Selenium Problem extracting Google business description

Question

I seem to be struggling with this issue for a couple of days and could really use some help. I am trying to scrape Google busineses information with Python beautifulsoups and Selenium and I want to extract the business description that is available for some of them:

As you can see not all of the text is shown so I need to click “More”. That is where the problem comes, no matter what I do I can’t seem to click it. I tried:

Waiting after I get url with Selenium so elements load
Getting element by class
Getting element by xpath
Clicking element via js executed code
Checking if element is in iframe(seems like it is not)
Setting browser to max size, setting browser headless option on and of
Switching between Firefox and Chrome

EDIT: Code I tried using:

url = 'https://www.google.com/search?q=' + quote(''.join(company) + ' ' + ''.join(location))
    chrome_options = webdriver.FirefoxOptions()
    chrome_options.headless = True
    chrome_options.add_argument("--lang=en-GB")
    chrome_options.add_argument("--window-size=1100,1000")
    chrome_options.add_argument('--user-agent="Mozilla/5.0 (Windows Phone 10.0; Android 4.2.1; Microsoft; Lumia 640 XL LTE) AppleWebKit/537.36 (KHTML, like Gecko) Chrome/42.0.2311.135 Mobile Safari/537.36 Edge/12.10166"')
    browser = webdriver.Firefox(executable_path='C:/geckodriver.exe', options=chrome_options)
    from selenium.webdriver.support import expected_conditions as EC
    browser.maximize_window()
    wait = WebDriverWait(browser, 10)
    browser.get(url)  # open a new tab in the new window
    wait.until(EC.element_to_be_clickable((By.XPATH, "//a[@href and .='More']"))).click()
    # browser.find_element_by_class_name('bJpcZ').click()
    html = browser.page_source
    browser.close()
    soup = BeautifulSoup(html, 'lxml')

If anyone feels like he/she knows a solution please pass it over :)

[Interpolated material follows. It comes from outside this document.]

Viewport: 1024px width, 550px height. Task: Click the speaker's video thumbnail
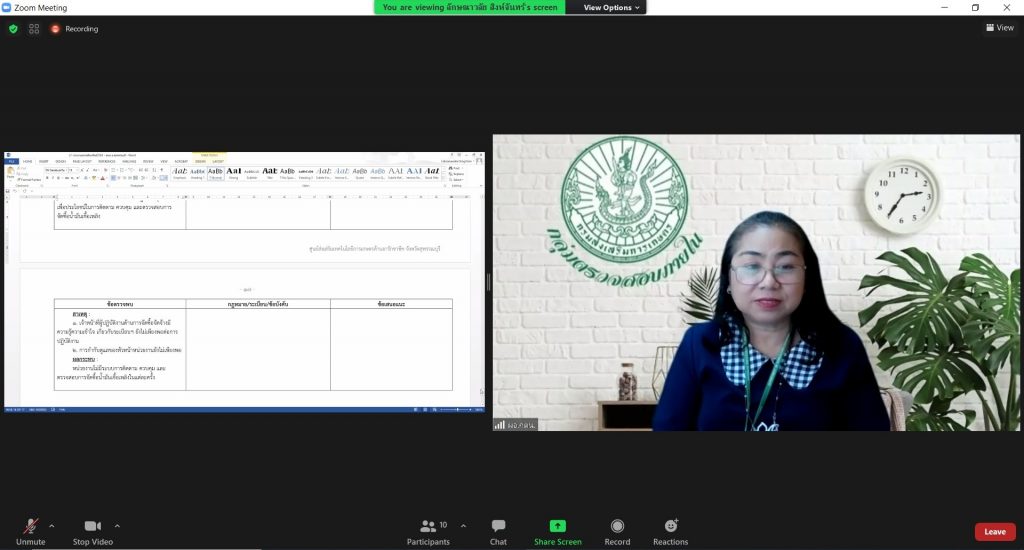click(756, 283)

Please include the code of what you've tried so far – msenior_ Feb 18 '22 at 02:54 — msenior_, Feb 18 '22 at 02:54
Added the code to the question – Thresh Bot Feb 18 '22 at 18:26 — Thresh Bot, Feb 18 '22 at 18:26

score 0 · Answer 1 · answered Feb 18 '22 at 05:31

0

driver.maximize_window()
wait=WebDriverWait(driver,10)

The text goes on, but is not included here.